» **Directions for this task**
Transcribe the records below word for word, beginning with the first line and stopping after the line that contains "Task: Tap the Burnley club crest"; pictures are not part of the copy.

Start of Block

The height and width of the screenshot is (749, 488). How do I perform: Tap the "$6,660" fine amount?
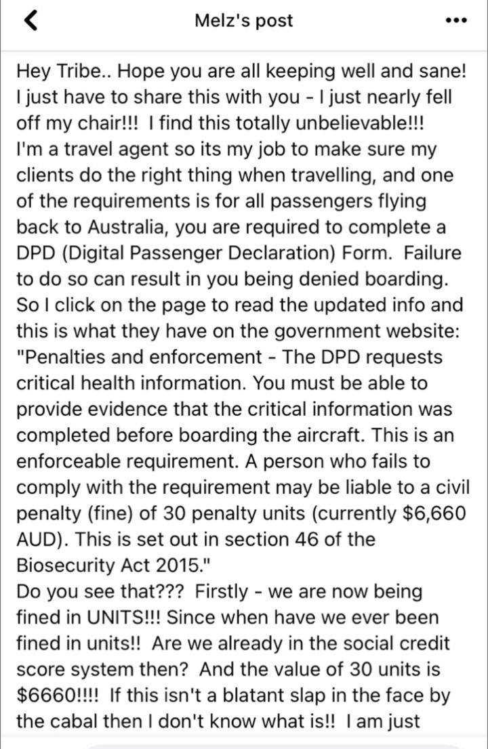pyautogui.click(x=434, y=513)
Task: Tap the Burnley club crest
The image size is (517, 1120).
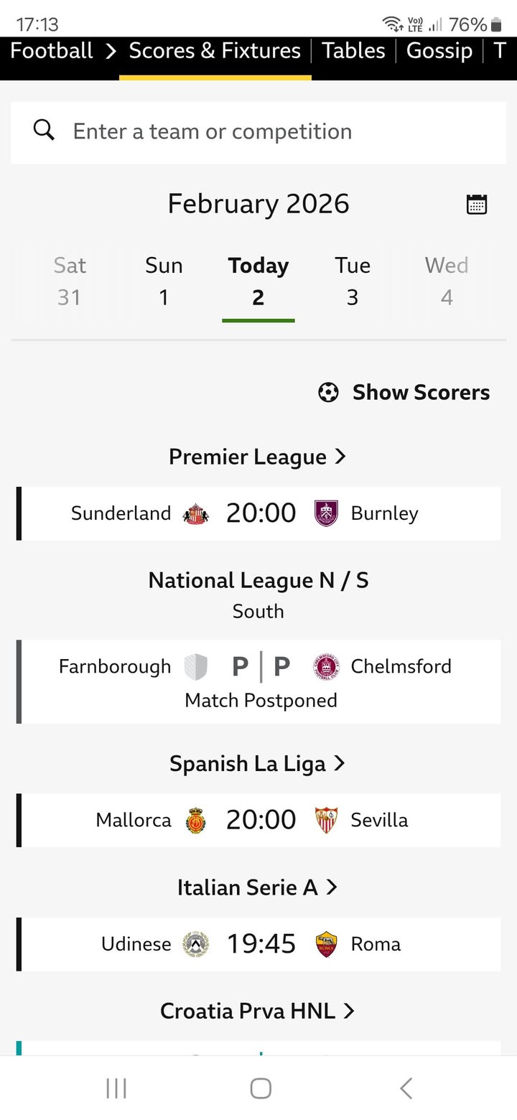Action: (x=327, y=514)
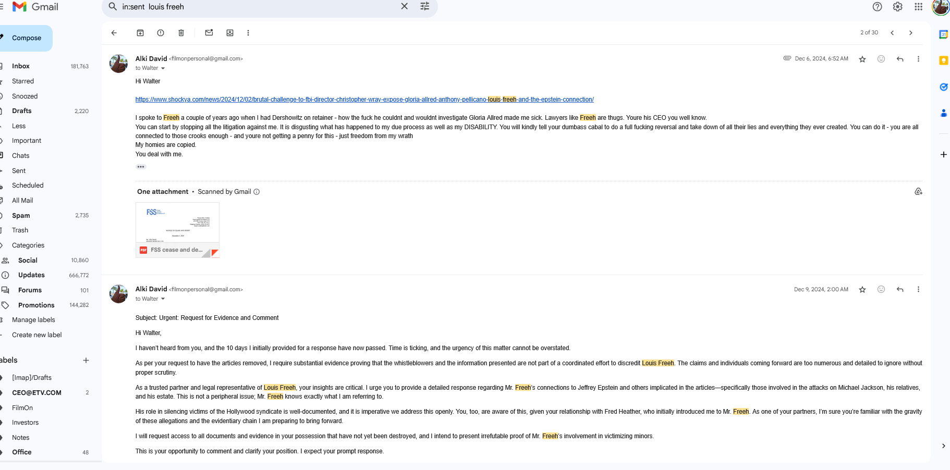Delete the conversation with the trash icon
This screenshot has width=950, height=470.
(x=181, y=33)
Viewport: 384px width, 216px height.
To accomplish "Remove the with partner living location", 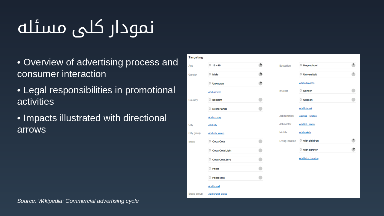I will [x=301, y=150].
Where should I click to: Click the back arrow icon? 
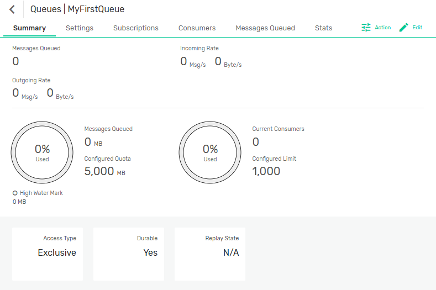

End of Block

» **Answer to this exercise**
The height and width of the screenshot is (749, 488). How do I perform: Tap the "$6,660" fine amount?
pyautogui.click(x=434, y=513)
Task: Tap the Burnley club crest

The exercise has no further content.